[Input]:
[Start of section]
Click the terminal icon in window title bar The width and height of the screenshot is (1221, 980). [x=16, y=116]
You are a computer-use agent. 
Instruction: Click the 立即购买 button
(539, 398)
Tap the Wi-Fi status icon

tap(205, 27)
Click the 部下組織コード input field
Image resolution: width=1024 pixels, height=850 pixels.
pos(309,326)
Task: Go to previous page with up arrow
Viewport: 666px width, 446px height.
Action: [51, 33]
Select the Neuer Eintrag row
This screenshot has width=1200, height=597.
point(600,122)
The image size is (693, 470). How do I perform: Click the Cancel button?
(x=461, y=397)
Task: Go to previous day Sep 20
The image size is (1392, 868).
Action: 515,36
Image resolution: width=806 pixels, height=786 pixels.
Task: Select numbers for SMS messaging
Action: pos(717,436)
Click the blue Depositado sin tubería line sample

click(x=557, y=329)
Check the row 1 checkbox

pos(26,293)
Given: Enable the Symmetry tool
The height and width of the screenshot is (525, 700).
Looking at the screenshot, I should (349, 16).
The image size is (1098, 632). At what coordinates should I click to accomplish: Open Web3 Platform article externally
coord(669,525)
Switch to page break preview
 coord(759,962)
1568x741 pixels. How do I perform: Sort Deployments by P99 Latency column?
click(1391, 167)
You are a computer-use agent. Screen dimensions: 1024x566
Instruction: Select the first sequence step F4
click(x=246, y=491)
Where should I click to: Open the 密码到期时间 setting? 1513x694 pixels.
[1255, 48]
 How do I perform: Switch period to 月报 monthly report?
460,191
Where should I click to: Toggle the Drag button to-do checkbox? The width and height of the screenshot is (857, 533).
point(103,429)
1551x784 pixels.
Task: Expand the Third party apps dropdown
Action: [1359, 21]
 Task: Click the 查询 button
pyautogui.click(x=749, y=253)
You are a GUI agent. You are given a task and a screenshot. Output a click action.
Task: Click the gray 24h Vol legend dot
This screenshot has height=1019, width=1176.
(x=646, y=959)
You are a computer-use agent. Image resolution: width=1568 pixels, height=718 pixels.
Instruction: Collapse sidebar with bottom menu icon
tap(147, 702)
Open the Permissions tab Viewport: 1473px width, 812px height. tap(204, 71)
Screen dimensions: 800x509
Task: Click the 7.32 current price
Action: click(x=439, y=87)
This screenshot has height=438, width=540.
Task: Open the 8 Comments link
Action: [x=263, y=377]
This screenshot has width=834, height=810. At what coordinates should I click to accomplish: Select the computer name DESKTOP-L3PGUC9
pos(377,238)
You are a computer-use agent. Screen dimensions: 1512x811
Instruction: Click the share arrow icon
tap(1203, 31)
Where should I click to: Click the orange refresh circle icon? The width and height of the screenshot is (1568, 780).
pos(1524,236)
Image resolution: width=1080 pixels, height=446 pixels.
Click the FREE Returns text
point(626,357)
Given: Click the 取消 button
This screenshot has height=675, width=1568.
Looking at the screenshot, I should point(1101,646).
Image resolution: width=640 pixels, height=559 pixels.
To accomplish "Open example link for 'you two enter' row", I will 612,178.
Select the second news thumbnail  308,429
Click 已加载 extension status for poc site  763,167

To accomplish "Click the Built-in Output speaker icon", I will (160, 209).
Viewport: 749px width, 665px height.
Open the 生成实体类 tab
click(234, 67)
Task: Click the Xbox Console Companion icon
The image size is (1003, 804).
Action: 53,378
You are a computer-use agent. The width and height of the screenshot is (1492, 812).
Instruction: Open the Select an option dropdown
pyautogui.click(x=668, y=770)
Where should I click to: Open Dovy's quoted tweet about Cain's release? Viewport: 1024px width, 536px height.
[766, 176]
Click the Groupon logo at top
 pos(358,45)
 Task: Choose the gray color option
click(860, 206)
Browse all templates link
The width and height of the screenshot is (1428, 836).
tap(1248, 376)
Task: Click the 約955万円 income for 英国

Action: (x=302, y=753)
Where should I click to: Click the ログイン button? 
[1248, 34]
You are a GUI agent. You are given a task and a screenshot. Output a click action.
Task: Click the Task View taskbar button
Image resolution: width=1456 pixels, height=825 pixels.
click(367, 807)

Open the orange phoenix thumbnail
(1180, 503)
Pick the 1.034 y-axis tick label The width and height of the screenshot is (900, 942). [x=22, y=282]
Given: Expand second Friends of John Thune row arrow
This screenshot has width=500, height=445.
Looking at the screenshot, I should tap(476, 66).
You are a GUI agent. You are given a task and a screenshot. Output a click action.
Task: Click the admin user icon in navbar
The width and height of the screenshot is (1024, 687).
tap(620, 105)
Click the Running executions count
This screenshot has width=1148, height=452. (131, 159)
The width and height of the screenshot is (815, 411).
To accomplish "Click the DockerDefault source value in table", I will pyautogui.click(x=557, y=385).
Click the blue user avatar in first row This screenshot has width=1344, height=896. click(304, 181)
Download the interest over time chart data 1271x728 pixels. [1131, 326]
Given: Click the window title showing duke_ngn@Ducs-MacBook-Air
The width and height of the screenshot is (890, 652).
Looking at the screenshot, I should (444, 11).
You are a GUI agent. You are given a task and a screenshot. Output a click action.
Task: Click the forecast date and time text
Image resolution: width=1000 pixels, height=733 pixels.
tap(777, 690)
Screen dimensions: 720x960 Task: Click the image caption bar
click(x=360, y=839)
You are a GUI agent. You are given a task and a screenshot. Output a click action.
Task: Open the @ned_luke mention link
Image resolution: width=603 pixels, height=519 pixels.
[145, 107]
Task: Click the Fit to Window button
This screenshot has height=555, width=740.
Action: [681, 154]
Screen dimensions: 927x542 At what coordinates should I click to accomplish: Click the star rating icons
[End of section]
Send back each record exactly as it stands.

[Response to the exercise]:
Click the terminal icon in window title bar The width and height of the screenshot is (1221, 980). [x=16, y=116]
You are a computer-use agent. 
Instruction: Click the 立即购买 button
(539, 398)
Tap the Wi-Fi status icon

tap(205, 27)
Click the 部下組織コード input field
Image resolution: width=1024 pixels, height=850 pixels.
pos(309,326)
Task: Go to previous page with up arrow
Viewport: 666px width, 446px height.
Action: [51, 33]
Select the Neuer Eintrag row
This screenshot has width=1200, height=597.
point(600,122)
The image size is (693, 470). How do I perform: Click the Cancel button?
(x=461, y=397)
Task: Go to previous day Sep 20
The image size is (1392, 868).
Action: 515,36
Image resolution: width=806 pixels, height=786 pixels.
Task: Select numbers for SMS messaging
Action: pos(717,436)
Click the blue Depositado sin tubería line sample

click(x=557, y=329)
Check the row 1 checkbox

pos(26,293)
Given: Enable the Symmetry tool
The height and width of the screenshot is (525, 700).
Looking at the screenshot, I should (349, 16).
The image size is (1098, 632). At what coordinates should I click to accomplish: Open Web3 Platform article externally
coord(669,525)
Switch to page break preview
 coord(759,962)
1568x741 pixels. How do I perform: Sort Deployments by P99 Latency column?
click(1391, 167)
You are a computer-use agent. Screen dimensions: 1024x566
Instruction: Select the first sequence step F4
click(x=246, y=491)
Where should I click to: Open the 密码到期时间 setting? 1513x694 pixels.
[1255, 48]
 How do I perform: Switch period to 月报 monthly report?
460,191
Where should I click to: Toggle the Drag button to-do checkbox? The width and height of the screenshot is (857, 533).
point(103,429)
1551x784 pixels.
Task: Expand the Third party apps dropdown
Action: [1359, 21]
 Task: Click the 查询 button
pyautogui.click(x=749, y=253)
You are a GUI agent. You are given a task and a screenshot. Output a click action.
Task: Click the gray 24h Vol legend dot
This screenshot has height=1019, width=1176.
(x=646, y=959)
You are a computer-use agent. Image resolution: width=1568 pixels, height=718 pixels.
Instruction: Collapse sidebar with bottom menu icon
tap(147, 702)
Open the Permissions tab Viewport: 1473px width, 812px height. tap(204, 71)
Screen dimensions: 800x509
Task: Click the 7.32 current price
Action: click(x=439, y=87)
This screenshot has height=438, width=540.
Task: Open the 8 Comments link
Action: [x=263, y=377]
This screenshot has width=834, height=810. At what coordinates should I click to accomplish: Select the computer name DESKTOP-L3PGUC9
pos(377,238)
You are a computer-use agent. Screen dimensions: 1512x811
Instruction: Click the share arrow icon
tap(1203, 31)
Where should I click to: Click the orange refresh circle icon? The width and height of the screenshot is (1568, 780).
pos(1524,236)
Image resolution: width=1080 pixels, height=446 pixels.
Click the FREE Returns text
point(626,357)
Given: Click the 取消 button
This screenshot has height=675, width=1568.
Looking at the screenshot, I should point(1101,646).
Image resolution: width=640 pixels, height=559 pixels.
To accomplish "Open example link for 'you two enter' row", I will 612,178.
Select the second news thumbnail  308,429
Click 已加载 extension status for poc site  763,167

To accomplish "Click the Built-in Output speaker icon", I will (160, 209).
Viewport: 749px width, 665px height.
Open the 生成实体类 tab
click(234, 67)
Task: Click the Xbox Console Companion icon
The image size is (1003, 804).
Action: 53,378
You are a computer-use agent. The width and height of the screenshot is (1492, 812).
Instruction: Open the Select an option dropdown
pyautogui.click(x=668, y=770)
Where should I click to: Open Dovy's quoted tweet about Cain's release? Viewport: 1024px width, 536px height.
[766, 176]
Click the Groupon logo at top
 pos(358,45)
 Task: Choose the gray color option
click(860, 206)
Browse all templates link
The width and height of the screenshot is (1428, 836).
tap(1248, 376)
Task: Click the 約955万円 income for 英国

Action: (x=302, y=753)
Where should I click to: Click the ログイン button? 
[1248, 34]
You are a GUI agent. You are given a task and a screenshot. Output a click action.
Task: Click the Task View taskbar button
Image resolution: width=1456 pixels, height=825 pixels.
click(367, 807)

Open the orange phoenix thumbnail
(1180, 503)
Pick the 1.034 y-axis tick label The width and height of the screenshot is (900, 942). [x=22, y=282]
Given: Expand second Friends of John Thune row arrow
This screenshot has width=500, height=445.
Looking at the screenshot, I should tap(476, 66).
You are a GUI agent. You are given a task and a screenshot. Output a click action.
Task: Click the admin user icon in navbar
The width and height of the screenshot is (1024, 687).
tap(620, 105)
Click the Running executions count
This screenshot has width=1148, height=452. (131, 159)
The width and height of the screenshot is (815, 411).
To accomplish "Click the DockerDefault source value in table", I will pyautogui.click(x=557, y=385).
Click the blue user avatar in first row This screenshot has width=1344, height=896. click(304, 181)
Download the interest over time chart data 1271x728 pixels. [1131, 326]
Given: Click the window title showing duke_ngn@Ducs-MacBook-Air
The width and height of the screenshot is (890, 652).
Looking at the screenshot, I should (444, 11).
You are a GUI agent. You are given a task and a screenshot. Output a click action.
Task: Click the forecast date and time text
Image resolution: width=1000 pixels, height=733 pixels.
tap(777, 690)
Screen dimensions: 720x960 Task: Click the image caption bar
click(x=360, y=839)
You are a GUI agent. You are given a task and a screenshot. Output a click action.
Task: Open the @ned_luke mention link
Image resolution: width=603 pixels, height=519 pixels.
[145, 107]
Task: Click the Fit to Window button
This screenshot has height=555, width=740.
Action: [681, 154]
Screen dimensions: 927x542 At what coordinates should I click to accomplish: Click the star rating icons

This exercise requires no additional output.